AAAS members must be nominated by three previously elected Fellows, the steering group of an AAAS section, or the CEO.

Newly elected AAAS Fellows in oncology and cancer research include:

  • Stephen Baylin, MD, Johns Hopkins University School of Medicine, for seminal research supporting the concept that epigenetically mediated loss of gene function is a major player in the progression of cancer
  • Shi-Yuan Cheng, PhD, Northwestern University Feinberg School of Medicine, for outstanding contributions in molecular and translational cancer research, by developing and exploiting cellular and preclinical models for human tumor biology and therapy
  • Rodger McEver, MD, Oklahoma Medical Research Foundation, for increasing our understanding of the forces that govern cell-cell adhesion and for distinguished scientific leadership
  • Jason Lewis, PhD, Memorial Sloan Kettering Cancer Center, for his groundbreaking work in molecular imaging and radiochemistry and on the clinical translation of novel oncologic imaging agents
  • Faina Linkov, PhD, MPH, Duquesne University, for services to biobehavioral cancer research and for improving publishing opportunities to scientists in the developing world
  • Sendurai Mani, PhD, University of Texas MD Anderson Cancer Center, for demonstrating that cancer can make its own cancer stem cells and promote plasticity
  • Hiroyoshi Nishikawa, MD, PhD, National Cancer Center/Nagoya University (Japan), for contributions to the field of tumor immunology and immunotherapy, particularly for basic understanding of regulatory T cells in animal models and patients with cancer
  • Lyn Jones, PhD, Dana-Farber Cancer Institute, for distinguished contributions to the field of medicinal chemistry, particularly using chemical biology to advance drug discovery research
  • Susan Mooberry, PhD, University of Texas Health Science Center at San Antonio, for distinguished contributions to the field of cancer pharmacology, particularly on discovery and development of natural product anti-microtubule agents for treatment of cancer
  • George Calin, MD, PhD, University of Texas MD Anderson Cancer Center, for the landmark discovery linking human diseases and miRNAs, specifically downregulation of miRNAs in patients with leukemias

Source: AAAS press release, November 24, 2020.

HCLF and LLS Announce Collaboration to Further Hairy Cell Leukemia Research

The Hairy Cell Leukemia Foundation (HCLF) and the Leukemia & Lymphoma Society (LLS) are teaming up to support a research grants program offering up to $10 million over 5 years. Their goal is to develop better therapies and improve outcomes for patients with hairy cell leukemia (HCL).

● **Source data**
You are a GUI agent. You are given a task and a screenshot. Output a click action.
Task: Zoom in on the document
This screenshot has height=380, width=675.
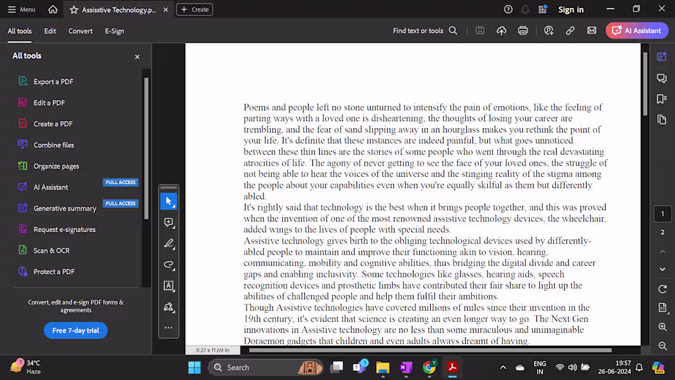663,327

● **Exercise instructions**
**1)** In the cancer research news item, rewrite the part that opens with the words containing "HCLF and LLS" and closes with "cell leukemia (HCL).", substituting "joining forces" for "teaming up".
**2)** Pick up the cancer research news item after its final sentence and keep writing.
The lines shown after the cancer research news item come from a different source.

● **Solved problems**
**1)**
HCLF and LLS Announce Collaboration to Further Hairy Cell Leukemia Research

The Hairy Cell Leukemia Foundation (HCLF) and the Leukemia & Lymphoma Society (LLS) are joining forces to support a research grants program offering up to $10 million over 5 years. Their goal is to develop better therapies and improve outcomes for patients with hairy cell leukemia (HCL).

**2)**
“It is critical for us to join forces to make more progress happen in treating this disease,” said Marc Stadtmauer, president of HCLF. “Our prior collaborations with LLS have already shown great promise, and we are optimistic that this new infusion of support provided by generous donors to HCLF will drive forward new discoveries that will lead to more lives saved.”

The program, called HCL2025, is accepting proposals from researchers worldwide until January 29, 2021. The awarded grants will activate in October 2021.

Source: LLS press release, November 2, 2020.

SWOG Awards Grants to Help Veterans Access Cancer Clinical Trials

As part of its VA Integration Support Program, SWOG Cancer Research Network and its charity, The Hope Foundation for Cancer Research, are awarding two grants to U.S. Department of Veterans Affairs medical centers to help them enroll veterans in trials run by SWOG and other members of the National Cancer Institute’s (NCI’s) National Clinical Trials Network (NCTN).

The VA Integration Support Program grants fund the research associates, oncology nurses, and support staff required to run clinical trials.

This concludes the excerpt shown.